TASK OBJECTIVE:
Without altering a word, return the records below, but exclude the pictures.

SOURCE INFORMATION:
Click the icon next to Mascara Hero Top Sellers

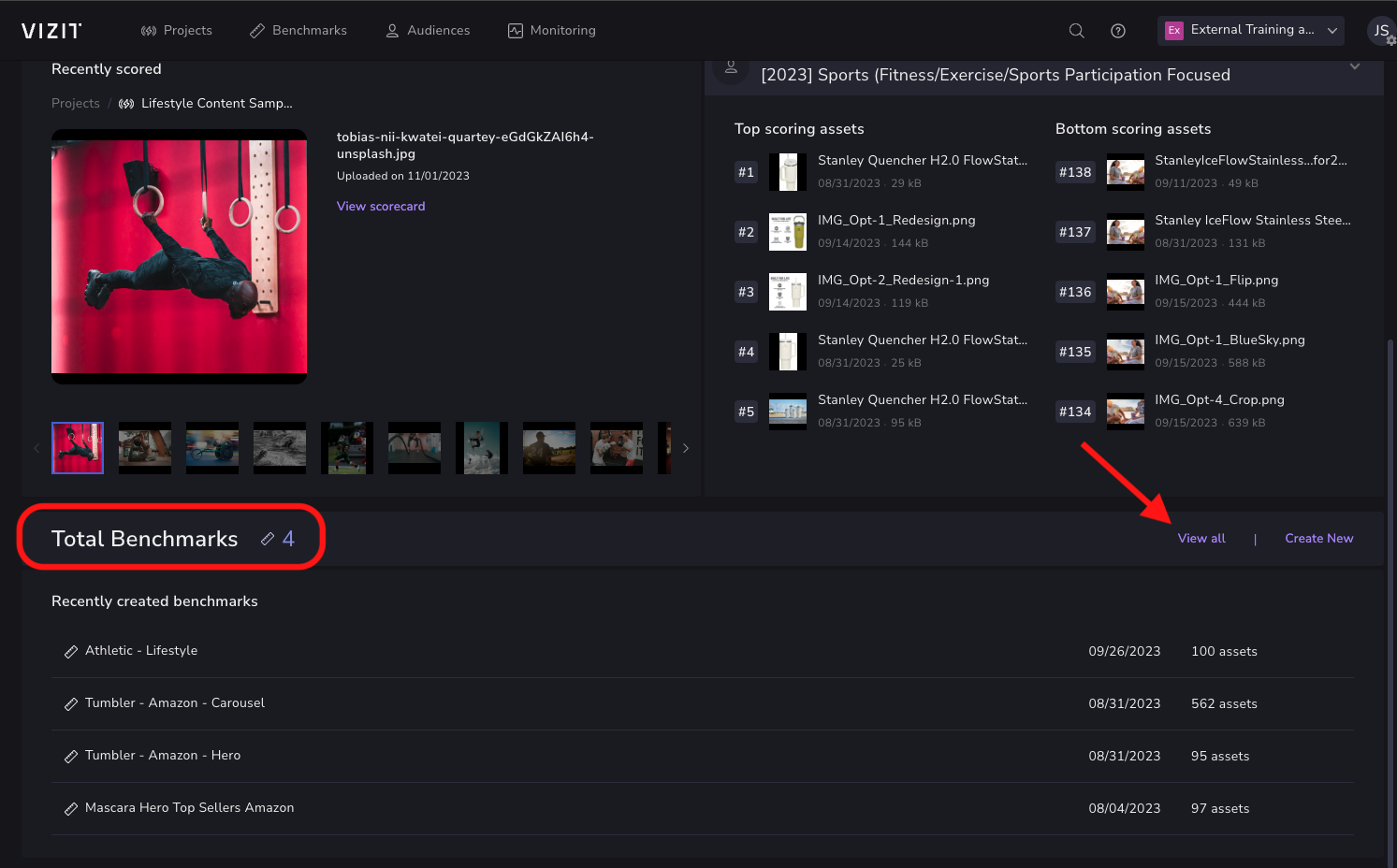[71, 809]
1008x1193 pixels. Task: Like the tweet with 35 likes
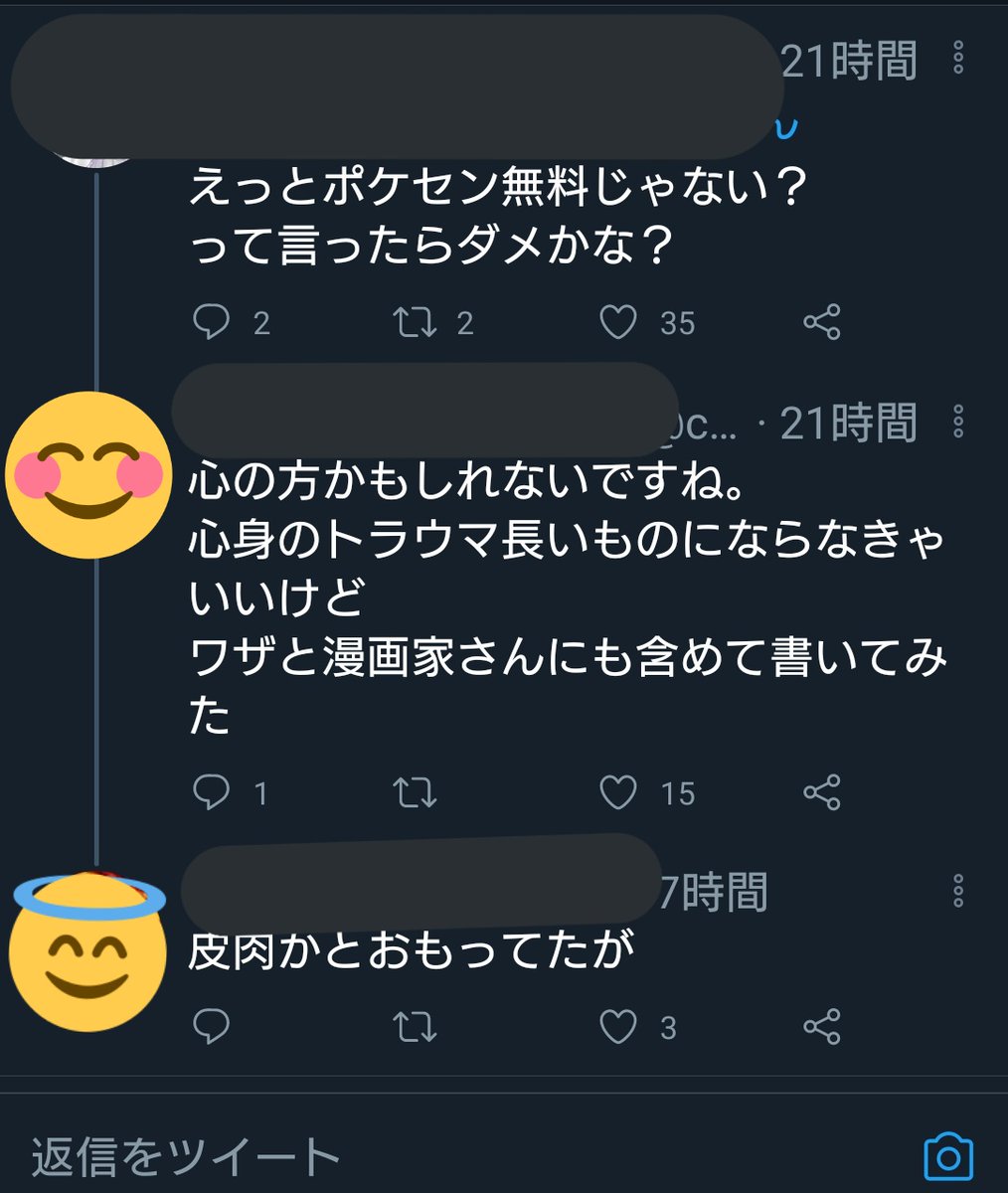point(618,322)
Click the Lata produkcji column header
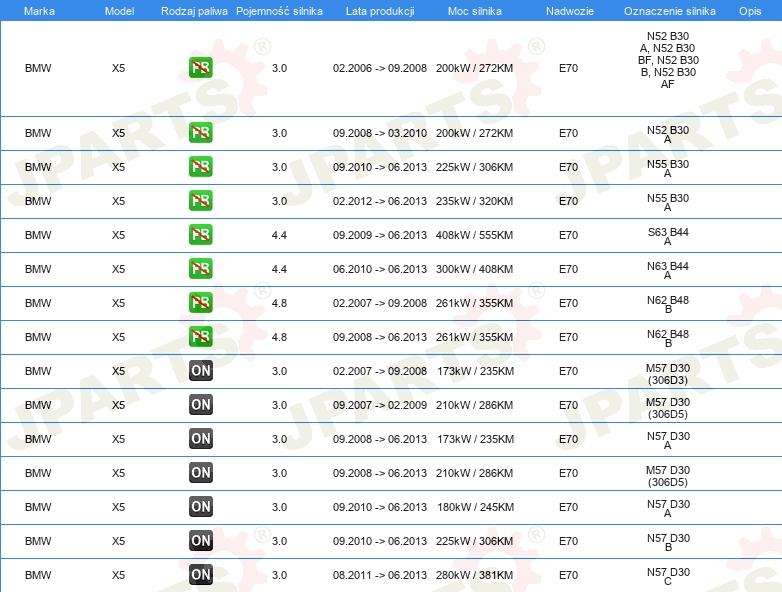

TASK SOLUTION:
Click the icon next to Mascara Hero Top Sellers

[71, 809]
1008x1193 pixels. Task: Like the tweet with 35 likes
point(618,322)
Click the Lata produkcji column header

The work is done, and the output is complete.